Ten artykuł jest wyświetlany w trybie archiwalnym, co może skutkować nieprawidłowym wyświetlaniem niektórych elementów.
Twardy orzech do zgryzienia ma Mariusz Roga, mieszkaniec Czarnegolasu. Ten rolnik chce w Kałkowskim wybudować biogazownię do produkcji energii elektrycznej i cieplnej, którą planuje sprzedawać do sieci. To główny powód, dla którego nabył działkę akurat w Kałkowskim, bo w tym miejscu możliwe jest wpięcie do sieci wysokiego napięcia.
Ludzie zbuntowali się, gdy w tym roku dowiedzieli się o planach budowy biogazowni, choć o pozwolenia inwestor stara się od ponad dwóch lat.
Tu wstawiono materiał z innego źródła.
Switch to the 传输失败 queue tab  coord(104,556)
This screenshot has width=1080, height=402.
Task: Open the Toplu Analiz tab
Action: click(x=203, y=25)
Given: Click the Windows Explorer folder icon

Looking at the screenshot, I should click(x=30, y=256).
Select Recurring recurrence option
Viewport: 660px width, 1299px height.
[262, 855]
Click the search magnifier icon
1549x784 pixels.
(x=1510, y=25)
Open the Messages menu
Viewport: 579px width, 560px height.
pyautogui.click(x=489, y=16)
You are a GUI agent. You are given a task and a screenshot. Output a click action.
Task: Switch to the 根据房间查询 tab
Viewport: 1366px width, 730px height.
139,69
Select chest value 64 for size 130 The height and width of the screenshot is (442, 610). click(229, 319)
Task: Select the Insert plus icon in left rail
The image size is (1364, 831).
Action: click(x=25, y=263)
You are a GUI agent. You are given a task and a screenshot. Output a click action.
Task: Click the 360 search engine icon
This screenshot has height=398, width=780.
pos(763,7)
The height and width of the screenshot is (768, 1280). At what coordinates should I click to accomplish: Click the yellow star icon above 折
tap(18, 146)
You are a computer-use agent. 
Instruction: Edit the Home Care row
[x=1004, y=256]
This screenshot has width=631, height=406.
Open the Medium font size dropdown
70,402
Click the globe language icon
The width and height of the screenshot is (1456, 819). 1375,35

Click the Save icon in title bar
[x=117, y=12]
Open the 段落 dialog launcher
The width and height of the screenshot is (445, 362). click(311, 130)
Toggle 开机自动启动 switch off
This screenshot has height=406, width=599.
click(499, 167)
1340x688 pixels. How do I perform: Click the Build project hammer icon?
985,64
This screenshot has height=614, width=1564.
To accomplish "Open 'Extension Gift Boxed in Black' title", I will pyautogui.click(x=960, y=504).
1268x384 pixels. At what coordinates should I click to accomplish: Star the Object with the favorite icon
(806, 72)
Społeczeństwo ma o to pretensje, choć gmina formalnie nie miała obowiązku poinformowania osób, które nie są stronami w sprawie.
W czwartek, 23 marca w sali wiejskiej zebrał się tłum oburzonych mieszkańców, którzy – mówiąc najogólniej – nie chcą biogazowni. Obawiają się przede wszystkim, że ciężki transport zniszczy drogę przez Kałkowskie, która i tak jest już wąska i kręta, a do tego nie chcą zapachowych uciążliwości. Dla mieszkańców ważne są też m.in. kwestie ekologiczne czy ewentualna rozbudowa biogazowni w przyszłości. Mieszkańcy Kałkowskiego przyglądają się dokumentacji i widzą w niej nieprawidłowości. Według nich raport o stanie środowiska inwestor przeprowadził „po macoszemu”.
Mieszkańcy, gdy tylko dowiedzieli się o inwestycji, zaskarżyli ją do SKO w Kaliszu. Inwestor poświęcił już ponad 2 lata na formalności. Na razie zatrzymały się one na tym, że uzyskał pozytywną decyzję środowiskową.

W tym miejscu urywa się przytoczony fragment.